[RECORDS FOR THIS EXERCISE Boundary: Start]
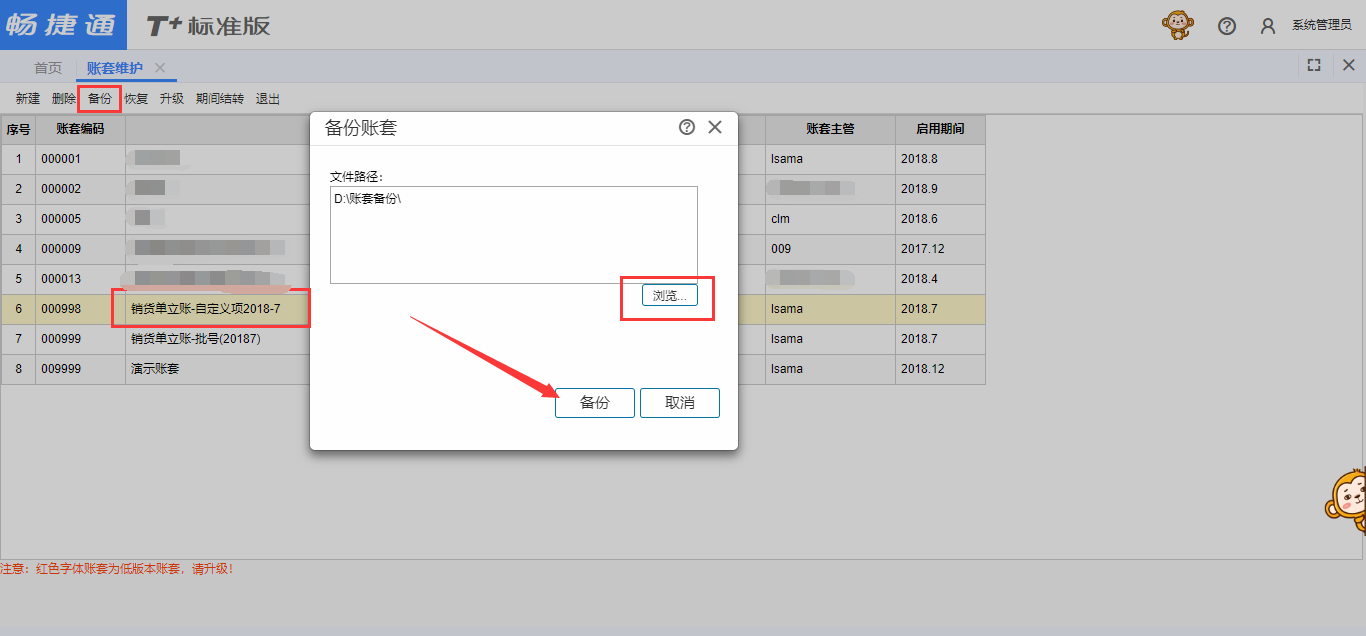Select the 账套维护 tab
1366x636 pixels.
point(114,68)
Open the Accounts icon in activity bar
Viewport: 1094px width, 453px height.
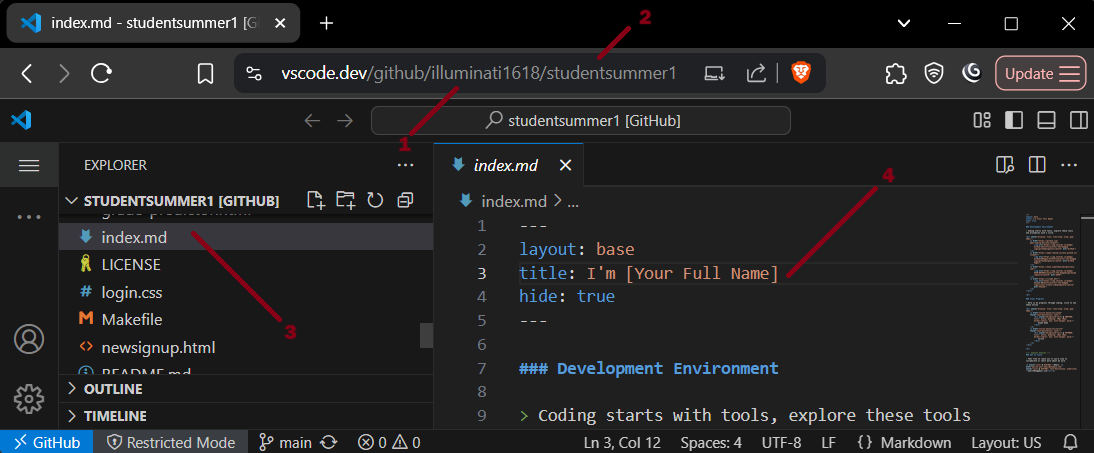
[RECORDS FOR THIS EXERCISE Boundary: End]
▸ PROBLEM STATEMENT
Make an exact copy of the lines of the records from the line containing "Open the Accounts icon in activity bar" through the final line, both ends included, but not of the pictures.

▸ TASK RESULT
Open the Accounts icon in activity bar
Viewport: 1094px width, 453px height.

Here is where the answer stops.